News

How to make our diverse UK coastal areas more resilient

  • Date

    Tue 11 Jun 24

Arise project map

The complex challenges facing our diverse UK coastal areas will be the focus of a major new multi-million-pound project led by the University of Essex. The £2.9 million ARISE project – Advancing Resilience and Innovation for a Sustainable Environment – is one of four projects to receive a total of £14.8 million from the UKRI and the Department for Environment, Food and Rural Affairs (DEFRA).

ARISE will focus on the Norfolk, Suffolk, Essex and Kent coasts, which include communities from England’s highest and lowest levels of deprivation.

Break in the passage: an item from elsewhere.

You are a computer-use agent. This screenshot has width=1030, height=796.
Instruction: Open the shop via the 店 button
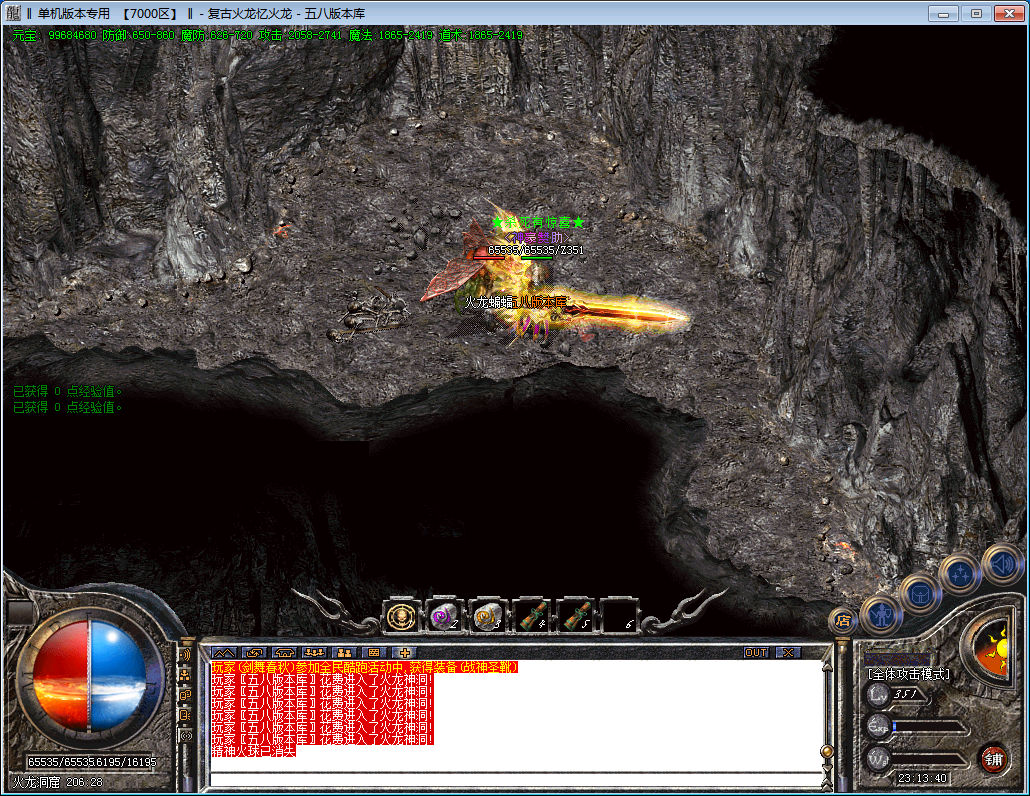click(x=842, y=620)
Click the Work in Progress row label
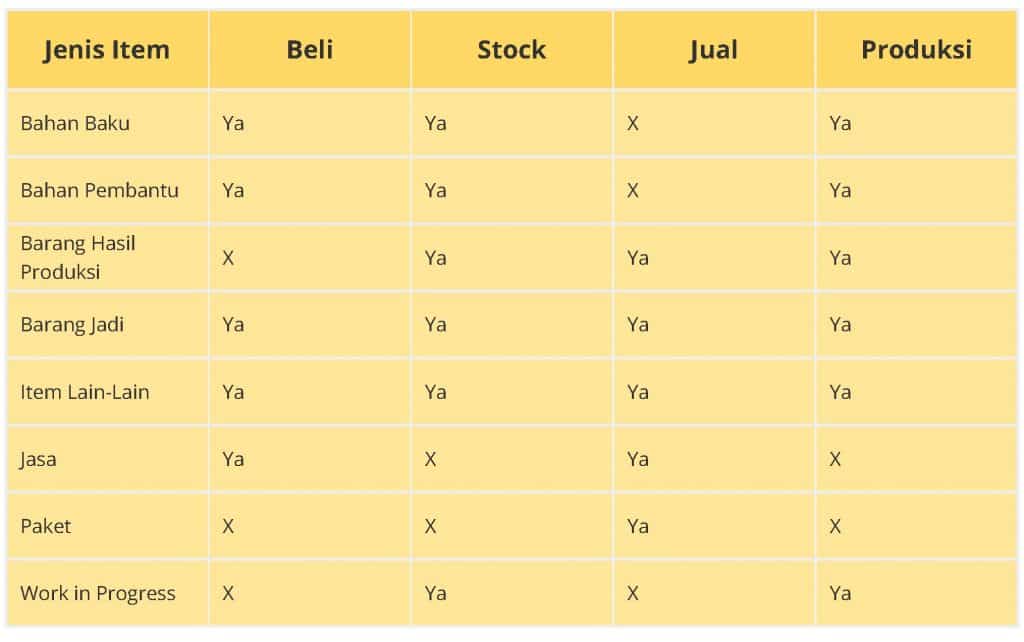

This coastal region also has more inequalities in health, wellbeing, life expectancy, earnings and education compared to nearby inland communities.

Project Director Professor Gina Yannitell Reinhardt, from the University of Essex’s Department of Government, said: “Our coasts provide food, jobs, coastal protection, cultural enrichment and benefits to health and wellbeing.

“However, our UK coastal areas are facing increasingly complex, interrelated challenges from factors like climate change, population and infrastructure pressures and the cost-of-living crisis.

“We want this ARISE Toolkit to be a legacy, offering ways to confront and mitigate these pressures to help strengthen coastal community resilience and our collective ability to thrive after disruption and change.”

The project will initially implement 12 new initiatives on the English east coast – ranging from schemes such as educational outreach to civic engagement and arts-based events. Their local impact will then be evaluated to help develop a transferrable toolkit of best-practice which can be adapted to offer support and decision-making guidance to different coastal communities depending on their individual needs.

The aim of the project is to benefit policymakers, local communities, public managers, voluntary groups, researchers, landowners, businesses and residents along the entire UK coast.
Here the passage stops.